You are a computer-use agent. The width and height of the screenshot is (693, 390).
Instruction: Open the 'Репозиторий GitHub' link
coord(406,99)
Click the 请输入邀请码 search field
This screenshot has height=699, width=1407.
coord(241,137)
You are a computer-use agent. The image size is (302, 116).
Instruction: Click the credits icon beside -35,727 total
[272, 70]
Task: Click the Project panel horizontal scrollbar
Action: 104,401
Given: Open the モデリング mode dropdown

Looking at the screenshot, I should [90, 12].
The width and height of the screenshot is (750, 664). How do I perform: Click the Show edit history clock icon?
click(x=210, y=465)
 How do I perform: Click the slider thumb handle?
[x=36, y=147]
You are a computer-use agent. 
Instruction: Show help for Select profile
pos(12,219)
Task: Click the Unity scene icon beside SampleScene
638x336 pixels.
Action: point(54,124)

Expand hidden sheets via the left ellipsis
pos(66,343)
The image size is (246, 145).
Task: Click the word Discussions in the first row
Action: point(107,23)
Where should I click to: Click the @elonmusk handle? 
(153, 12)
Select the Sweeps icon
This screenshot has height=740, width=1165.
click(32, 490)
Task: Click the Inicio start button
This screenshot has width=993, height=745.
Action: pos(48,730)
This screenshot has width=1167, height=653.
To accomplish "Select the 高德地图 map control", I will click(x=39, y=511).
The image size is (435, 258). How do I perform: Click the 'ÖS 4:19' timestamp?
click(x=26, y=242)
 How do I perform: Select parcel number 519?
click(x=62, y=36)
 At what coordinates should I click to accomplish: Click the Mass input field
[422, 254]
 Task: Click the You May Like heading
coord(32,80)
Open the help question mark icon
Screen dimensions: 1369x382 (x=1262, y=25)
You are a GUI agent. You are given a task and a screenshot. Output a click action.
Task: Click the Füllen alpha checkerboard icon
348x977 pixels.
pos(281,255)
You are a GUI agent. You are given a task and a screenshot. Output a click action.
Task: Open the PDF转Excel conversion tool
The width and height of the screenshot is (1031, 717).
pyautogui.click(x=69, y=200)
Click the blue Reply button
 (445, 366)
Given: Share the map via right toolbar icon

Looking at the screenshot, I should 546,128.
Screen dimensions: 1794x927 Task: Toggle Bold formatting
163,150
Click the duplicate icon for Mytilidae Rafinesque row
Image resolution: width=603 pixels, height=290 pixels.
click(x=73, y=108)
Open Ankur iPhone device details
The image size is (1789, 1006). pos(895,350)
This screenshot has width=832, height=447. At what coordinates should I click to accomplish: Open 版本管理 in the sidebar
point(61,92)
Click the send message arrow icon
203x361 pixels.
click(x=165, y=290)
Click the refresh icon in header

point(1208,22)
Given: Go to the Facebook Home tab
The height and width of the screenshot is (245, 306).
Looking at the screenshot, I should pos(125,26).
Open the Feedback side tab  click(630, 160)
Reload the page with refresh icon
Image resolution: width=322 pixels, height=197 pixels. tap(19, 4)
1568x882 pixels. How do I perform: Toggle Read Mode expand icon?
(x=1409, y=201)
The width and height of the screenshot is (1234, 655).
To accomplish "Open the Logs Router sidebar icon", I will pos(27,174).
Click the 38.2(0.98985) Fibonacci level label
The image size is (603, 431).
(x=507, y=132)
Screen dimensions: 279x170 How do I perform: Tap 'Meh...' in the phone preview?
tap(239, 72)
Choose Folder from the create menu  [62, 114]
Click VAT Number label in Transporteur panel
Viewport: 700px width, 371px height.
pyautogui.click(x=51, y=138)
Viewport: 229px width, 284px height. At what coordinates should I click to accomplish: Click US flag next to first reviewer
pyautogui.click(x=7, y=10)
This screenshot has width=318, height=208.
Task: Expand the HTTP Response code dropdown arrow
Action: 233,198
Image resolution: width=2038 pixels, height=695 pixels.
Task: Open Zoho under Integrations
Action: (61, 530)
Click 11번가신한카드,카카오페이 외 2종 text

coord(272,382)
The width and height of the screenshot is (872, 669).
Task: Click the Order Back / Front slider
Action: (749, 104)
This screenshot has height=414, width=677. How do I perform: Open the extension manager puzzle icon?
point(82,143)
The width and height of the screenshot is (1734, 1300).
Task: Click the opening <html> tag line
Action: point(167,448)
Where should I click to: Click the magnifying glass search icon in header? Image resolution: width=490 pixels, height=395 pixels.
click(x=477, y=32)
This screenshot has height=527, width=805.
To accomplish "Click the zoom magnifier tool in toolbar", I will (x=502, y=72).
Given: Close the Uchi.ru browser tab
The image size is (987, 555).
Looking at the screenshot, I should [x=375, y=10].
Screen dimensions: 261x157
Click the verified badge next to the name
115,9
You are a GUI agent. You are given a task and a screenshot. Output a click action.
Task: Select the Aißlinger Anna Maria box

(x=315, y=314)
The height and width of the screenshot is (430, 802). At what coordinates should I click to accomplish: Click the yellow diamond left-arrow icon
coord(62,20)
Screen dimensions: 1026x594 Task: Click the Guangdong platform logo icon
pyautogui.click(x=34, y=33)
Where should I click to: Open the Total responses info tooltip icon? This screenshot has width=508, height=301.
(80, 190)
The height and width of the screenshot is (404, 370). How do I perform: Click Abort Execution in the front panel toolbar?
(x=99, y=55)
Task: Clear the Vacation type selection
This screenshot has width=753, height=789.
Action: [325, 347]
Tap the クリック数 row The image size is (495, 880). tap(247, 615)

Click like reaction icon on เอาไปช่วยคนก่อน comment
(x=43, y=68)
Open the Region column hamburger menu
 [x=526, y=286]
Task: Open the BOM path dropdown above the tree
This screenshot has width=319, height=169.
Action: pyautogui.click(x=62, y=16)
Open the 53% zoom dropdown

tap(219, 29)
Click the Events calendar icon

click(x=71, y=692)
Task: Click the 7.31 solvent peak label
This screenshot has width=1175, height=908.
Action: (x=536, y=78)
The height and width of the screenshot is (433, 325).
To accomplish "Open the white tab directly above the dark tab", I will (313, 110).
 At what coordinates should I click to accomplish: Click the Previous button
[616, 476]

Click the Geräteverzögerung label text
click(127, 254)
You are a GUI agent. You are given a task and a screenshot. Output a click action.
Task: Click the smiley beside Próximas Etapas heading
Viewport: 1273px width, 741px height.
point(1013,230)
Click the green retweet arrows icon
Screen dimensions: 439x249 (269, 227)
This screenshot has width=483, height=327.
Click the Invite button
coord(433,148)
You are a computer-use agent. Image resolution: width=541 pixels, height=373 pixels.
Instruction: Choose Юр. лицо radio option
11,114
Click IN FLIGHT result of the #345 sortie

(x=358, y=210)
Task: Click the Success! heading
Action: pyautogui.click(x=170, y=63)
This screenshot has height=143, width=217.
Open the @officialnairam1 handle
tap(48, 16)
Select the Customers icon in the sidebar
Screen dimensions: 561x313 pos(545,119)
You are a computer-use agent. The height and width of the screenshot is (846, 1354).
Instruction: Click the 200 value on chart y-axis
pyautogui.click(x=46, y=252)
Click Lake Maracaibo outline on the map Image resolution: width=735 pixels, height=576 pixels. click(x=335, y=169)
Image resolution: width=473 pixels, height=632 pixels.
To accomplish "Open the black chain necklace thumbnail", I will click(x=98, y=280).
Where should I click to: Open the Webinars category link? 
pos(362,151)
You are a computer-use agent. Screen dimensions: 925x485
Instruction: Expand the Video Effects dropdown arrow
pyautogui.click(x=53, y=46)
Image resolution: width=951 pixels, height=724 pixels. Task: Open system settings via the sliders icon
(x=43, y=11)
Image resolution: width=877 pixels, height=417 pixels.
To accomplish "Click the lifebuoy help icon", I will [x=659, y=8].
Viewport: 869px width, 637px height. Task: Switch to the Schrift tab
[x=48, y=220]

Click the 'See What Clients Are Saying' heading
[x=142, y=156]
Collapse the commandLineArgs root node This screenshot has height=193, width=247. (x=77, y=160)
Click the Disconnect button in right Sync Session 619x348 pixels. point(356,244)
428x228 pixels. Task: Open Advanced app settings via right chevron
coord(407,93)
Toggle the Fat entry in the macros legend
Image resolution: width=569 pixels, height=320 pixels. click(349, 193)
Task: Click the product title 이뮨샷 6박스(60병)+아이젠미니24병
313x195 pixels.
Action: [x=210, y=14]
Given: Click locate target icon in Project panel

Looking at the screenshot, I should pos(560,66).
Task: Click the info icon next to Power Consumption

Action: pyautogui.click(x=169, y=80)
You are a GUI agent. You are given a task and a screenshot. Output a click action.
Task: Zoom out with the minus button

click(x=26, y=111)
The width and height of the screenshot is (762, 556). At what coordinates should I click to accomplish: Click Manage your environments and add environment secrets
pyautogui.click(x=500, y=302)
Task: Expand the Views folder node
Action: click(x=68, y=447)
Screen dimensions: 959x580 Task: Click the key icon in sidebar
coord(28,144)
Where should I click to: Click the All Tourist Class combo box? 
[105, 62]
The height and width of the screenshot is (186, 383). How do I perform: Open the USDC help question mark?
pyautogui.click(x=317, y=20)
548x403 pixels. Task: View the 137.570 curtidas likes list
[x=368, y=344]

..........

** Exercise objective **
Rewrite everything from the line containing "This screenshot has height=143, width=217." down to the line containing "Screen dimensions: 561x313 pos(545,119)", changing "sidebar" to "navigation panel" and keeping all else the same. Give back only those lines.

** Completed task **
This screenshot has height=143, width=217.
Open the @officialnairam1 handle
tap(48, 16)
Select the Customers icon in the navigation panel
Screen dimensions: 561x313 pos(545,119)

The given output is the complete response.